Paired-End vs. Single-Read Sequencing

Paired-end sequencing

• Simple paired-end libraries: Simple workflow allows generation of unique ranges of insert sizes
• Efficient sample use: Requires the same amount of DNA as single-read genomic DNA or cDNA sequencing
• Broad range of applications: Does not require methylation of DNA or restriction digestion; can be used for bisulfite sequencing
• Simple data analysis: Enables high-quality sequence assemblies with short-insert libraries. A simple modification to the standard single-read library preparation process facilitates reading both the forward and reverse template strands of each cluster during one paired-end read.

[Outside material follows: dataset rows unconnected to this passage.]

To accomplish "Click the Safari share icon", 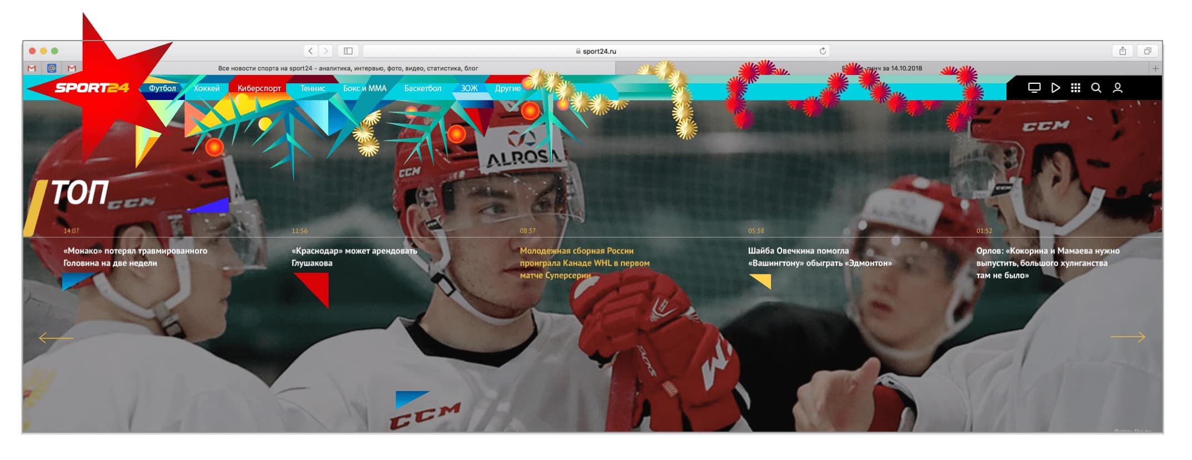I will coord(1123,51).
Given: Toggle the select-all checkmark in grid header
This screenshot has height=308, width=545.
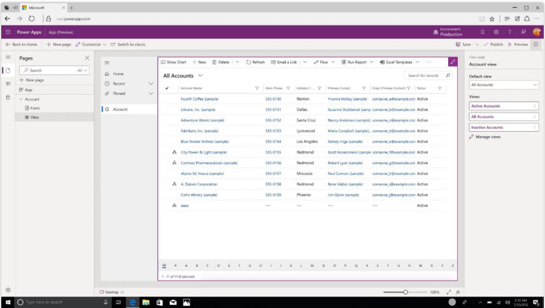Looking at the screenshot, I should pyautogui.click(x=167, y=88).
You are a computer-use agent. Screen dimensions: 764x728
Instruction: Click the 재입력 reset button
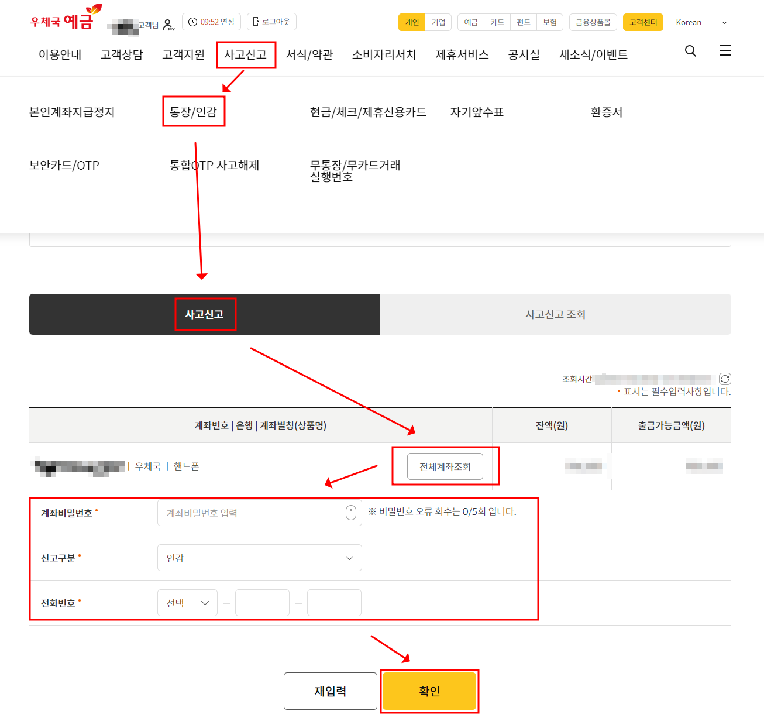[330, 691]
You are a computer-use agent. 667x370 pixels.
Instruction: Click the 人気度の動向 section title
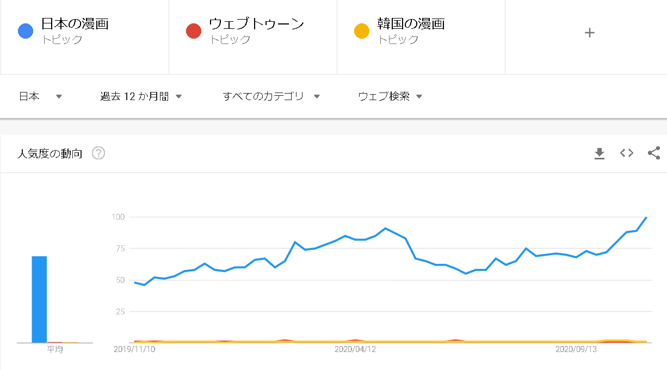tap(50, 153)
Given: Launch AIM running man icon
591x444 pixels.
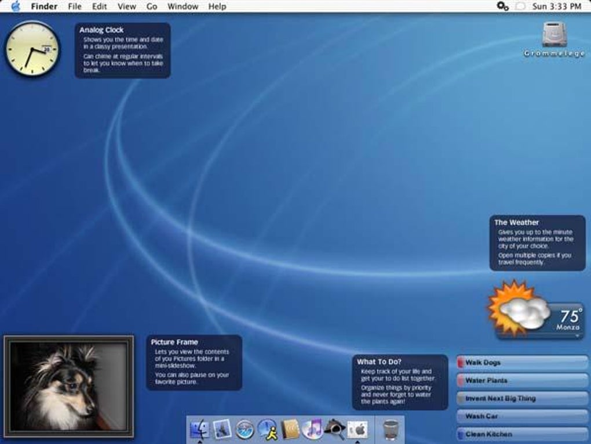Looking at the screenshot, I should tap(268, 429).
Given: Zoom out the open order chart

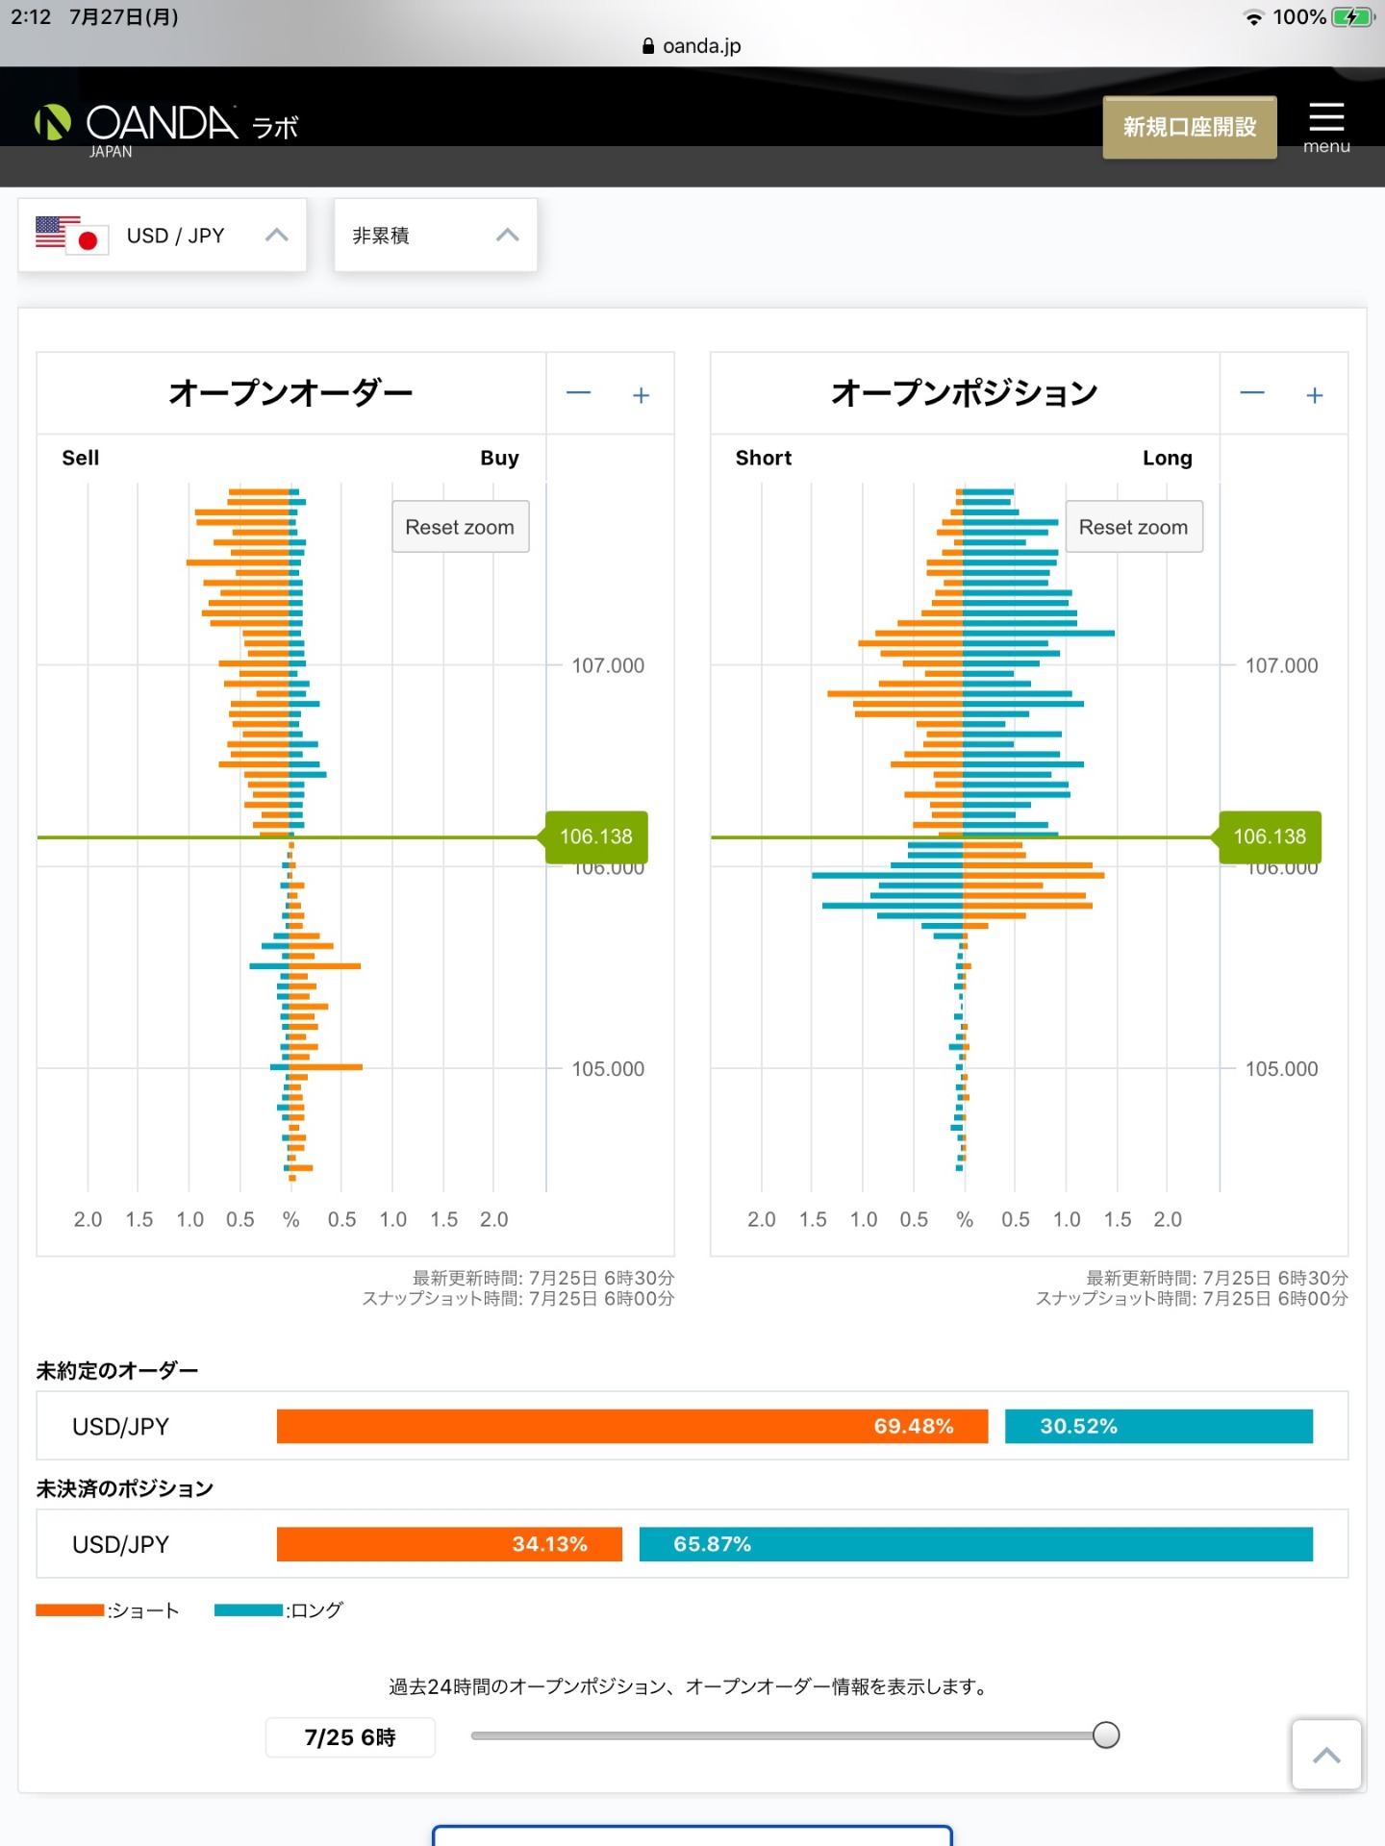Looking at the screenshot, I should click(578, 394).
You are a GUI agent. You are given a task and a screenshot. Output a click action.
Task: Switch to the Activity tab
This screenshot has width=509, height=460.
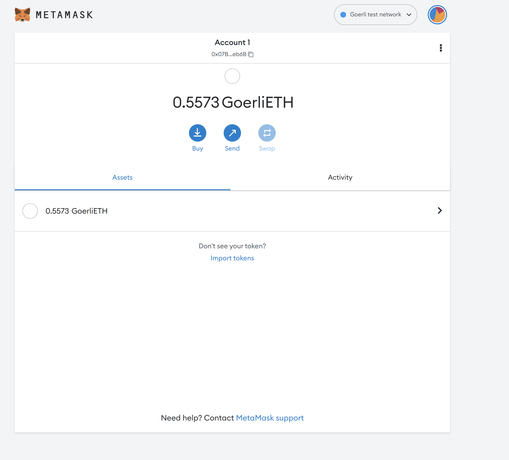click(340, 177)
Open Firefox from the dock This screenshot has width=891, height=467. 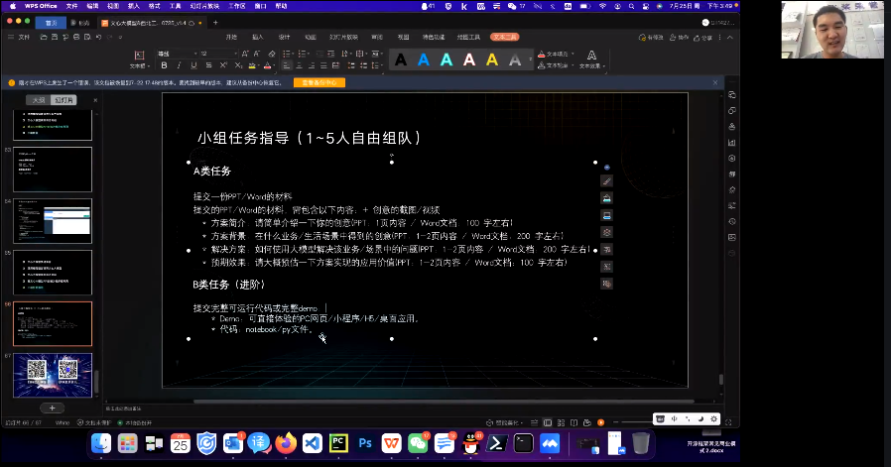(x=287, y=442)
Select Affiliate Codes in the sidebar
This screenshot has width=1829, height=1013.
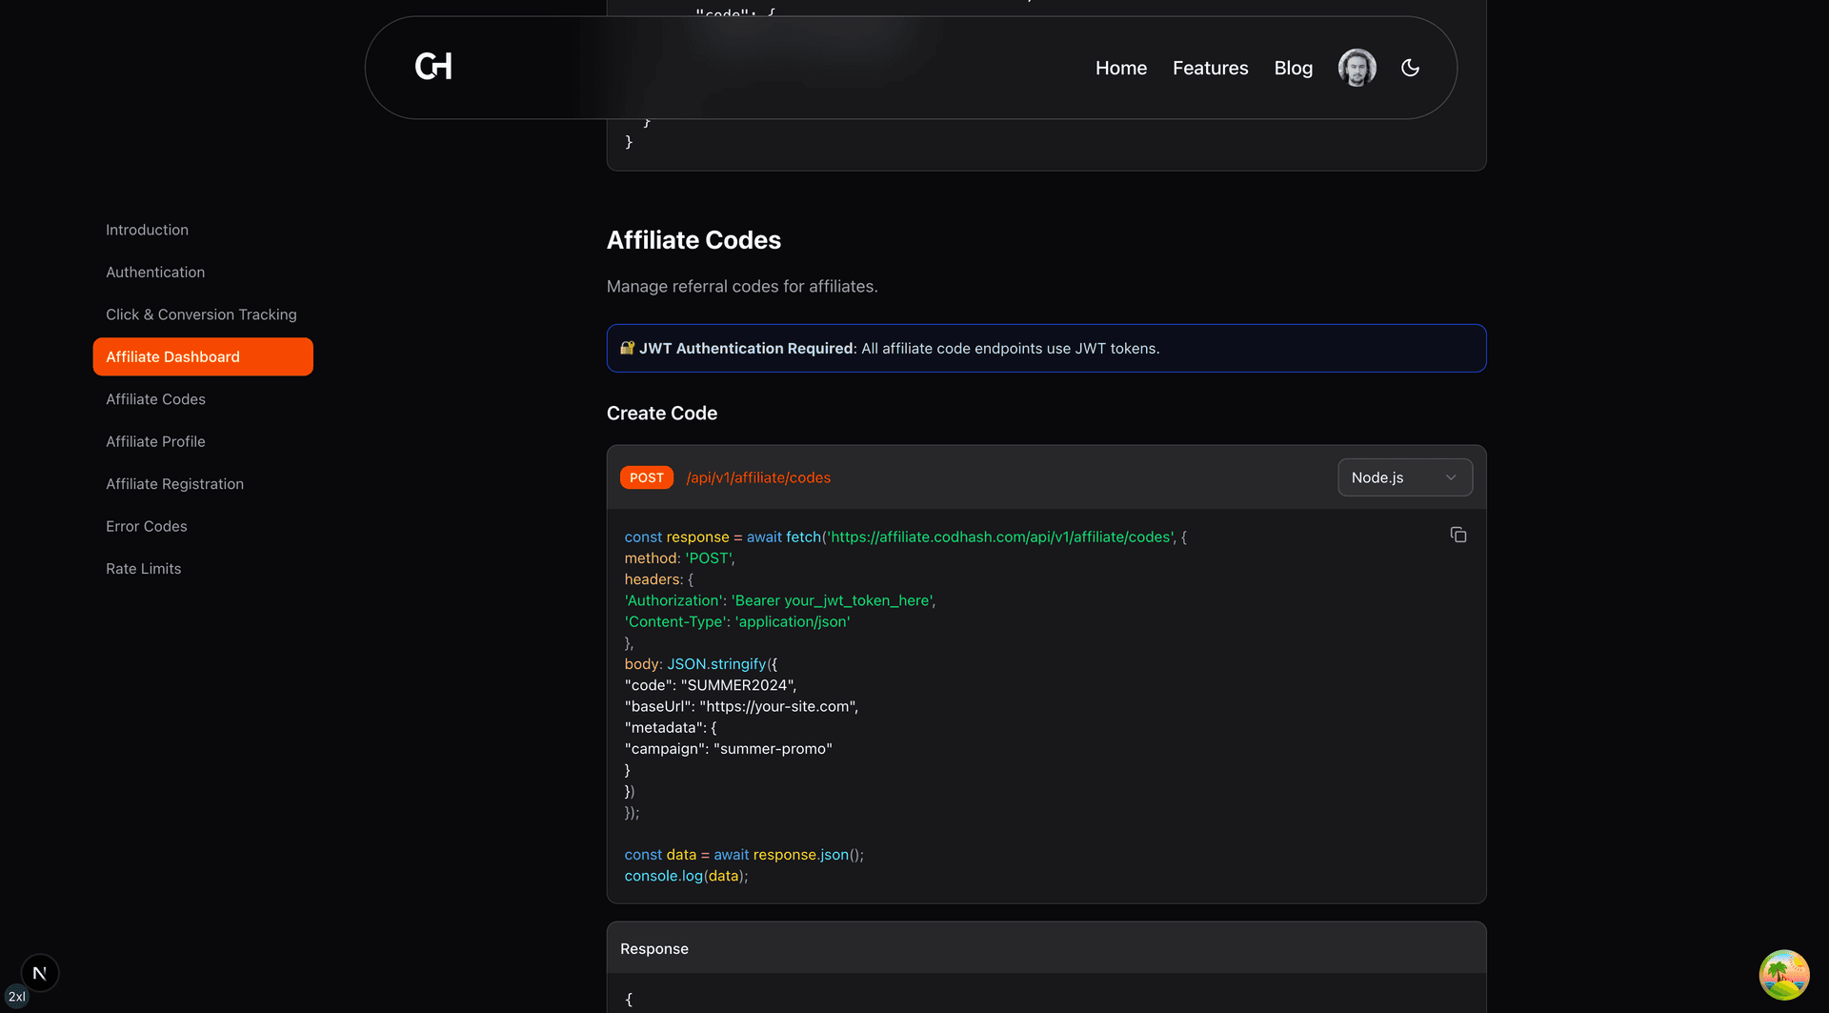click(155, 398)
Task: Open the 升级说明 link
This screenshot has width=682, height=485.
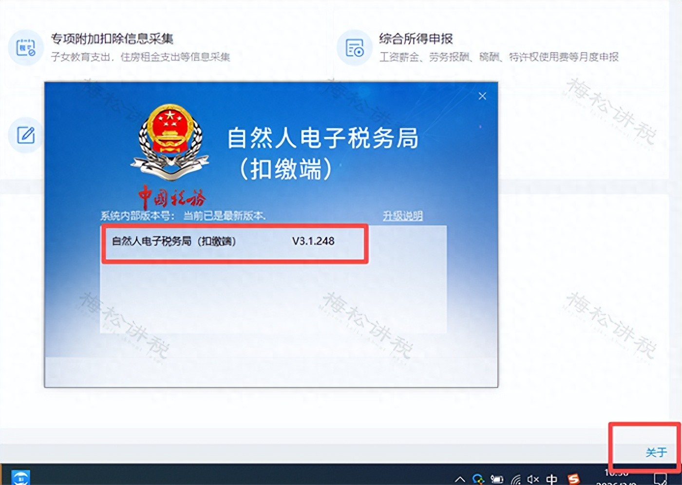Action: coord(402,215)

Both reads contain long-range positional information, allowing for highly precise alignment of reads.

Single-read sequencing

• Cost-effective uses: This solution delivers large volumes of high-quality data, rapidly and economically
• Specific applications: Single-read sequencing can be a good choice for certain methods such as small RNA-Seq or chromatin immunoprecipitation sequencing (ChIP-Seq)

Paired-end DNA sequencing

Paired-end DNA sequencing reads provide high-quality alignment across DNA regions containing repetitive sequences, and produce long contigs for de novo sequencing by filling gaps in the consensus sequence. Paired-end DNA sequencing also detects common DNA rearrangements such as insertions, deletions, and inversions.

Paired-end RNA sequencing

Paired-end RNA sequencing (RNA-Seq) enables discovery applications such as detecting gene fusions in cancer and characterizing novel splice isoforms.²

For paired-end RNA-Seq, Illumina offers kits with an alternate fragmentation protocol, followed by standard Illumina paired-end cluster generation and sequencing.